Comments (7)
PyTorch has really weird special cases around scalar tensors. Not sure how easy it will be for us to replicate the semantics.
from functorch.
Not sure how easy it will be for us to replicate the semantics.
I suspect we're going to need to do so regardless.
from functorch.
@zou3519 - what's the expected behavior in this case? I'm trying to figure out what this should actually do.
Reasoning it out:
x = torch.randn((3))
gives a tensor with shape(3) (dim=1)
.f(x) : Tensor<{arbitrary shape; dim >= 1}> -> Tensor<{resultant shape; dim >= 1}>
vmap(f(x)) : Tensor<{arbitrary shape + 1 dim}> -> Tensor<{resultant shape + 1 dim}>
The types/shapes don't match up for x
. E.g. x
only has a single dimension when passed to vmap(f(x))
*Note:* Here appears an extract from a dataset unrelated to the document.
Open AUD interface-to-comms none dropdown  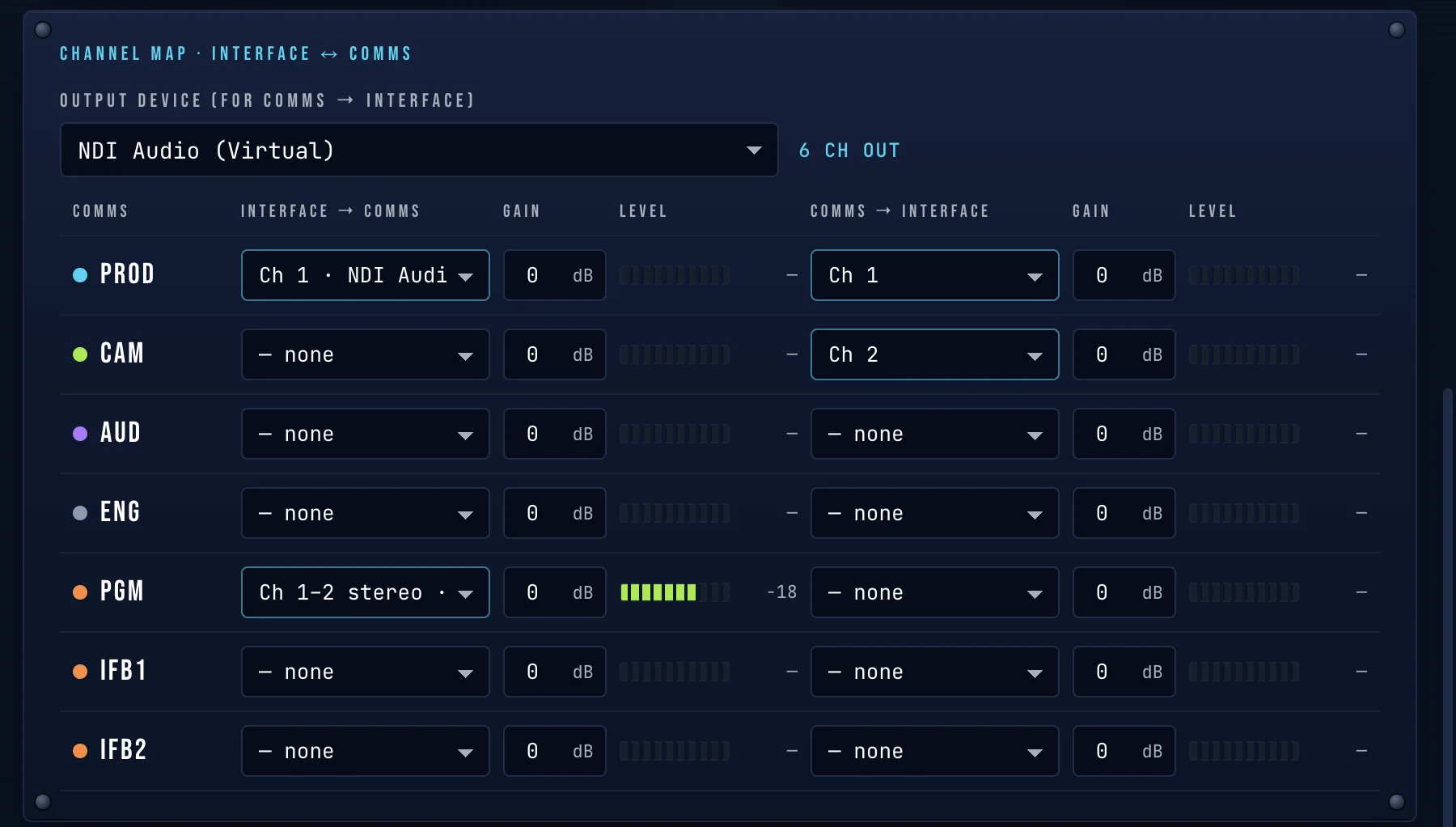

and would thus fail? Or should x
be promoted to (3, 1)
automatically (or (1, 3)
) and then passed to vmap(f(x))
?
This seems like an issue in the general dispatcher (rather than a batching rule registration style). E.g. when you promote a function using vmap
the resultant function should check for scalar inputs (i.e. dim=1
) and automatically promote to dim=2
?
from functorch.
@laurencer good question. For out-of-place operations and ignoring views, vmap(f)(x) should be equivalent to running torch.stack([f(xi) for xi in x.unbind(0)])
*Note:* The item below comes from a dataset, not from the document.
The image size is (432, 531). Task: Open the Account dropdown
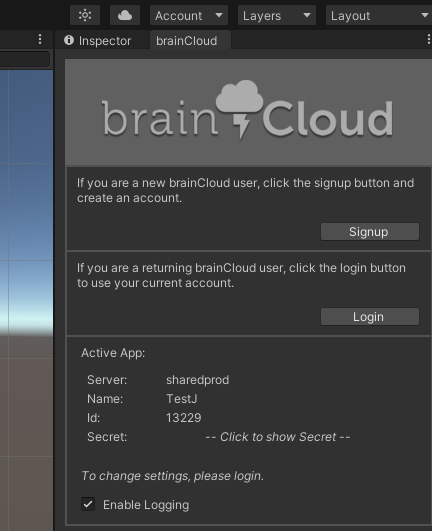tap(189, 15)
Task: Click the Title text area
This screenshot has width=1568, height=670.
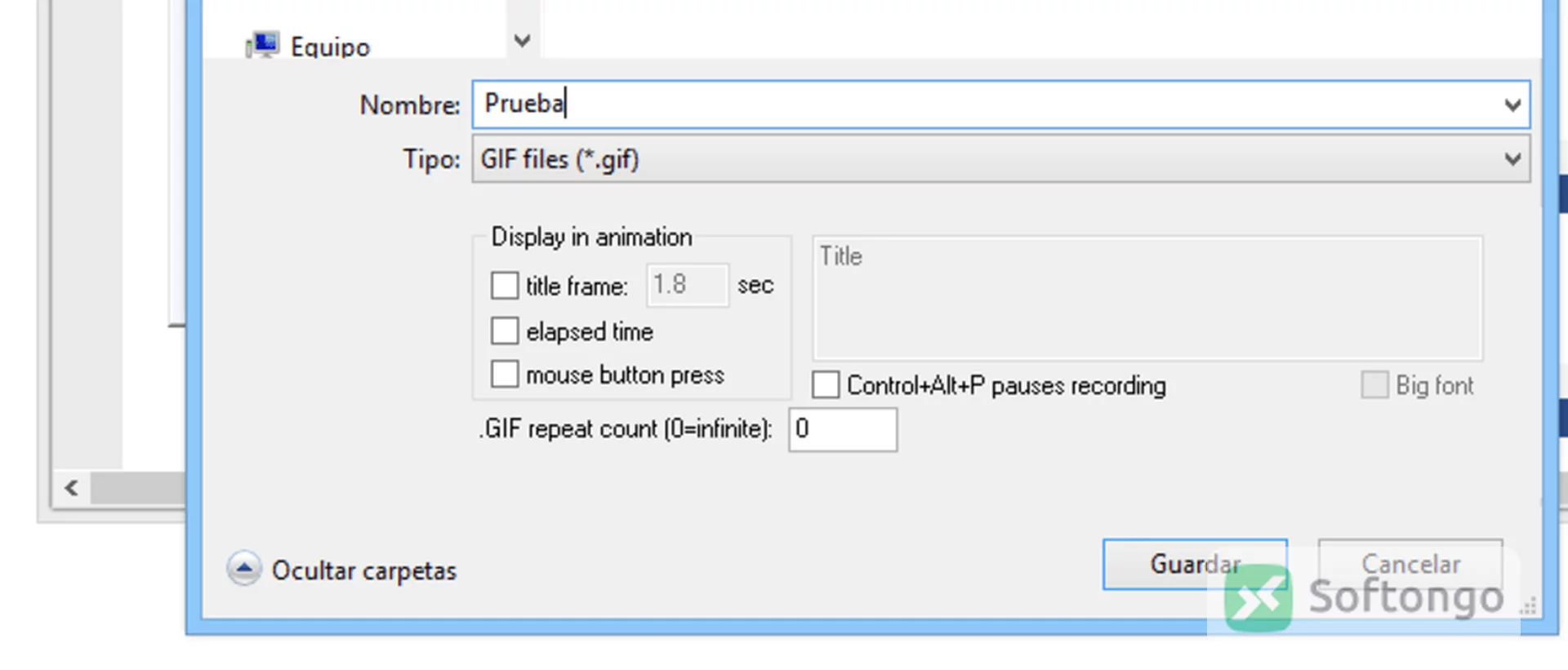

. This heuristic tells us the following:
x = torch.randn((3))
gives a tensor with shape(3,)
(dim=1)f(x[0])
gives a tensor with shape[]
(dim=0), sotorch.stack([f(xi) for xi in x.unbind(0)])
gives a tensor of shape[3]
(dim=1)- so
vmap(f)(x)
should give us a tensor with shape(3,)
(dim=1)
I think the batching rule for squeeze
should check to see if the tensor has dim 1 (and that the dim argument is equal to 0). If it does, then it returns an alias of the tensor (via tensor.alias()).
from functorch.
@zou3519 - is there a description of the new versus old style of batching rules?
I'm having a bit of trouble understanding what the following does and whether it's still needed in the new-style:
if (!participatesInCurrentLevel(self)) {
c10::impl::ExcludeDispatchKeyGuard guard(kBatchedKey);
return self.squeeze();
}
From the docs - it seems as though it's now a more functional approach where raw/native Torch tensors are passed in (instead of wrappers) along with optional parameters that describe the batch dimension (instead of being carried on the wrappers).
Is it right to assume that the optional<uint_64>
parameter passed after every Tensor is the number of batch dimensions (e.g. if it is set to 2
then the first 2
dimensions of the Tensor are batch dimensions?).
If it is empty then there are no batch dimensions?
Also if I return an empty batch dimension - then it appears to assume that there is 1
batch dimension (or this might be the original input number)?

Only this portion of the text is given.